Blood pressure monitoring is fundamental for cardiovascular health assessment; however, traditional cuff-based sphygmomanometers provide only intermittent measurements, cause user discomfort and cannot support continuous real-time monitoring. This review aims to systematically summarize recent advances in flexible blood pressure sensing technologies and to analyze the current challenges and future development directions of continuous noninvasive blood pressure monitoring systems.

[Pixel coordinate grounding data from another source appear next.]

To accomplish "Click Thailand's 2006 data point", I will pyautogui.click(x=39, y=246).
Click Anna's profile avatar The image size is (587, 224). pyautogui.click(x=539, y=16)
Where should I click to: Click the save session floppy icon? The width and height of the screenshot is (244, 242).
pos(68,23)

Design/methodology/approach

This review synthesizes recent research progress in five major categories of flexible blood pressure sensing technologies, including piezoresistive sensors, capacitive sensors, optical sensors, piezoelectric sensors and ultrasonic sensors. The sensing mechanisms, device structures, materials, performance characteristics and system integration approaches of these technologies are comparatively analyzed. In addition, key issues related to calibration methods, intelligent algorithms, hybrid sensing architectures and data interoperability are reviewed to evaluate the overall development of flexible blood pressure monitoring systems.

Findings

Flexible blood pressure sensing technologies have achieved significant progress in sensitivity, response time, device miniaturization and wearable integration. Advanced materials such as MXene/black phosphorus composites, graphene layers, PVDF films and PZT-5H ceramics enable continuous, skin-conformal and user-friendly blood pressure monitoring. However, several challenges remain, including accuracy limitations, calibration burden, limited sample diversity in validation studies, susceptibility to environmental interference, and lack of unified data interoperability standards. Emerging solutions such as hybrid sensing architectures, adaptive calibration algorithms based on transfer learning, intelligent physiological modeling frameworks, and multidimensional standardization strategies show strong potential for improving monitoring accuracy and clinical applicability.

Research limitations/implications

Current technologies lack unified interoperability standards and validation in special populations (BMI > 30, age > 65). These limitations hinder clinical translation and require multidimensional standardization for broader application.

Practical implications

The reviewed flexible sensing technologies enable low-cost, wearable continuous blood pressure monitoring, with huge commercial potential in consumer health electronics and remote patient monitoring devices.

Social implications

Facilitates early screening and real-time management of cardiovascular diseases, reduces the burden of hypertension-related complications, and promotes equitable access to personalized cardiovascular healthcare.

Originality/value

This review provides a comprehensive and systematic analysis of flexible blood pressure monitoring technologies from sensing mechanisms to system integration and clinical challenges. Unlike previous reviews that primarily focus on sensor materials or individual sensing technologies, this paper emphasizes hybrid sensing strategies, intelligent calibration algorithms, system interoperability and clinical validation challenges, offering a broader perspective on the future development of continuous, personalized blood pressure monitoring technologies.